Kryzys finansowy nie pozostaje bez echa dla rynku private equity. Na pierwszy rzut oka mogłoby się wydawać, ze to właśnie spółki niepubliczne mogą być oazą spokoju w czasach, gdy wyceny prawie wszystkich firm notowanych na wszystkich parkietach świata lecą na łeb na szyję. Nic bardziej mylnego. Coraz popularniejsze na polskim rynku fundusze private equity, czyli lokujące w znaczących pakietach papierów udziałowych spółki spoza rynku giełdowego, których wartość - zdaniem zarządzających - ma w perspektywie kilku lat silnie wzrosnąć, napotykają kolejne trudności w działalności.
Widać spowolnienie
na rynku private equity
Okazuje się, że kryzys finansowy ma ogromny wpływ na możliwości finansowania spółek. Rozgrywa się on praktycznie od początku tego roku, choć zaostrzył się dopiero w ostatnich tygodniach, kiedy trudności z dostępem do kapitału skłoniły do radykalnych działań banki centralne i rządy na całym świecie.
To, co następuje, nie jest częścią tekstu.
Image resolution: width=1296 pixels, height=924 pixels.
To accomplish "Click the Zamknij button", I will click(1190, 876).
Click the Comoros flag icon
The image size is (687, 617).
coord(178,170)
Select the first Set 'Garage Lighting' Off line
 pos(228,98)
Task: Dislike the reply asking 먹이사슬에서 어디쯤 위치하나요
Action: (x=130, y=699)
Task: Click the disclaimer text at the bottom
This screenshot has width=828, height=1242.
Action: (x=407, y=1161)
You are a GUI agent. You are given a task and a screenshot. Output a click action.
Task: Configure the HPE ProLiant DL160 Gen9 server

Liczby mówią same za siebie. Już I kwartał 2008 r. dla rynku funduszy private equity w Europie był bardzo nieudany. - Wartość inwestycji private equity spadła o około 30 proc. w stosunku do I kwartału 2007 r. - mówi Michał Wrzesiński, partner zarządzający w Navigator Capital, spółce zajmującej się doradztwem na rynku kapitałowym, w tym pozyskiwaniem kapitału na rynku prywatnym. W II kwartale wartość inwestycji jednak wzrosła. Miało to miejsce szczególnie w zakresie finansowania ekspansji, czyli inwestowania w spółkę dość młodą, która dopiero się rozwija oraz w zakresie mniejszych transakcji wykupów - czyli inwestowania w mniejsze projekty. - Wzrost w II kwartale tego roku może być związany z faktem, że przy obecnych poziomach wycen przedsiębiorstw na rynku prywatnym i publicznym funduszom opłaca się inwestować nawet przy znacznie mniejszych poziomach lewarowania długiem - wyjaśnia Michał Wrzesiński.